Conversely, Enbridge boasts a stronger dividend history. While purchasing Energy Transfer might not be a grave error, it may not be the optimal choice for dividend investors who prioritize reliability. The Calgary-based company has consistently increased its dividend, in Canadian dollars, for 30 years.
Similar to Energy Transfer, Enbridge ranks among North America’s leading midstream companies. However, Enbridge’s operations include regulated natural gas utilities and a small, contract-driven clean energy business, contributing to approximately a quarter of its adjusted EBITDA. This diversification aids in stabilizing cash flows and reinforcing Enbridge’s growth prospects.
Additionally, Enbridge maintains an investment-grade rated balance sheet. When Energy Transfer reduced its distribution in 2020, the intent was debt reduction, indicating that the company had overextended itself and required adjustment. This situation partly stemmed from its growth-via-acquisition strategy. Notably, Enbridge, with a long history of acquisitions involving debt, has never resorted to a dividend cut.
For those whose primary objective is maximizing portfolio-generated income, Energy Transfer may initially appear superior to Enbridge.
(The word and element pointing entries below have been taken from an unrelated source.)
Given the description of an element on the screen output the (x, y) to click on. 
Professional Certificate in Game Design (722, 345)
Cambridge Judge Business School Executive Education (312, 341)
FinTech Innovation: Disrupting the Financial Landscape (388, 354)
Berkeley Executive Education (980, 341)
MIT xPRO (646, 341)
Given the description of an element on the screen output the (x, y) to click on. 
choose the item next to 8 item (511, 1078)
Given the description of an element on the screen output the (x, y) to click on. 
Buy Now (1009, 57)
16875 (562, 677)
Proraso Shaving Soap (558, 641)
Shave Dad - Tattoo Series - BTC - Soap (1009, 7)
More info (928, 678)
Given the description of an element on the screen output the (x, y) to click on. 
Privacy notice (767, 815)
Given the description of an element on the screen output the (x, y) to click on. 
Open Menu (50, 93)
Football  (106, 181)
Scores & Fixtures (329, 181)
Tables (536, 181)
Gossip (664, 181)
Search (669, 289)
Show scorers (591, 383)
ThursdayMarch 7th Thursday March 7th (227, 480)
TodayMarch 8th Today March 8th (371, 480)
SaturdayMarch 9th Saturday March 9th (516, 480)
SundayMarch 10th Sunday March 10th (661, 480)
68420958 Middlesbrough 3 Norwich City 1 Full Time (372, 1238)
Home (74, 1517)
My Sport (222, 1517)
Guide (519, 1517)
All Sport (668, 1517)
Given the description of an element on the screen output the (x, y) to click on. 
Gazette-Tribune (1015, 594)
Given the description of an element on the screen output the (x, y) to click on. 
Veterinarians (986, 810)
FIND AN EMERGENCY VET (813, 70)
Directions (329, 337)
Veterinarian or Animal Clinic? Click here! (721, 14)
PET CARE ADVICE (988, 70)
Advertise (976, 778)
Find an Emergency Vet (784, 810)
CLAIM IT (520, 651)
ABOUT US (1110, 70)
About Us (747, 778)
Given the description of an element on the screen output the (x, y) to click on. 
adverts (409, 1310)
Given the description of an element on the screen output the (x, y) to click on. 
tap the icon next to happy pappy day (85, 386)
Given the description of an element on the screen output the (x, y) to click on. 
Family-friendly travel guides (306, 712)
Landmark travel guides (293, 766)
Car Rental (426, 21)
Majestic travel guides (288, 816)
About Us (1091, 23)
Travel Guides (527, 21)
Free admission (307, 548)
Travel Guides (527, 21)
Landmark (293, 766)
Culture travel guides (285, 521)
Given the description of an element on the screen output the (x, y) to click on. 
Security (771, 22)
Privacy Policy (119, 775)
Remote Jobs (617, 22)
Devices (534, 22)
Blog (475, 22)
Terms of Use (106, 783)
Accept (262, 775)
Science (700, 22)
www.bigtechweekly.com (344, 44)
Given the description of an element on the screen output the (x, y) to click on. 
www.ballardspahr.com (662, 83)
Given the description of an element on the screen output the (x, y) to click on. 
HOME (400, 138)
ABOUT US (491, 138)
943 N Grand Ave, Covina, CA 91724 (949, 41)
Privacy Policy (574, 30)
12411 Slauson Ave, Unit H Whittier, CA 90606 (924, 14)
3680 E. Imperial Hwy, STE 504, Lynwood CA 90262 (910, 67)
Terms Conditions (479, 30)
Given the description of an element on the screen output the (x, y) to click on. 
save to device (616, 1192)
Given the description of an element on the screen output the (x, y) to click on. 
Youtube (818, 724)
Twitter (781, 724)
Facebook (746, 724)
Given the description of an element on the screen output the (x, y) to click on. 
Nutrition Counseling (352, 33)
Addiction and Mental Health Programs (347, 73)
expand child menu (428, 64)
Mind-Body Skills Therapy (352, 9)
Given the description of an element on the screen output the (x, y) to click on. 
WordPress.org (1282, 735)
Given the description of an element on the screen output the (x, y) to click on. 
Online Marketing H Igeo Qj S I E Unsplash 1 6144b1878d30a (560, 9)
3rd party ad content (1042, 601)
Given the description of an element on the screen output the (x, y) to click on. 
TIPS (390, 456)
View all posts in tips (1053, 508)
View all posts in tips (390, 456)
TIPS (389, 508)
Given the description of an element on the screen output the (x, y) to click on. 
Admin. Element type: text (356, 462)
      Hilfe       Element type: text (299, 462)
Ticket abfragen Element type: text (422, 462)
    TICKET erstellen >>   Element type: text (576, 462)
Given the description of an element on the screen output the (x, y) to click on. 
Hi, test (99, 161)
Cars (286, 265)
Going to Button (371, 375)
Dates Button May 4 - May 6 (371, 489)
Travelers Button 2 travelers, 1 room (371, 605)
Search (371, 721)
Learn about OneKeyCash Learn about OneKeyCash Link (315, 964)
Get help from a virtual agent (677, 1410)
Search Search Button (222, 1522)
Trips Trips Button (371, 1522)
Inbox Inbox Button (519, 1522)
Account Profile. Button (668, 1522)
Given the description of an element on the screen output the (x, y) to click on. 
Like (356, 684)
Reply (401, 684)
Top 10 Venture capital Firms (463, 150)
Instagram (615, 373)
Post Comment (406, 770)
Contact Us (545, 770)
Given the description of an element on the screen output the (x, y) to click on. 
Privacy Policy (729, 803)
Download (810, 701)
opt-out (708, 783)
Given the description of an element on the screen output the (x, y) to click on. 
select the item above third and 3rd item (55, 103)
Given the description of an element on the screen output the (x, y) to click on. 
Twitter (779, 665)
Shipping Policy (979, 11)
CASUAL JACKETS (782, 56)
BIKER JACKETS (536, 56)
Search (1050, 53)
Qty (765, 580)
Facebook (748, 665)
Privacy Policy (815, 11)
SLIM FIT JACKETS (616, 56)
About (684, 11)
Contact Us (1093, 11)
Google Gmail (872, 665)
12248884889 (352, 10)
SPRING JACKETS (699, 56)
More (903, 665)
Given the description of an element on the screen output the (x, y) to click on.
However, a high yield is only appealing if dividend reliability can be assured. Energy Transfer’s history suggests that such reliability may be questionable. Although it offers a lower yield, Enbridge has demonstrated a consistent and growing dividend commitment for three decades, making it likely a preferable choice for those prioritizing dependable income over the higher yield offered by Energy Transfer.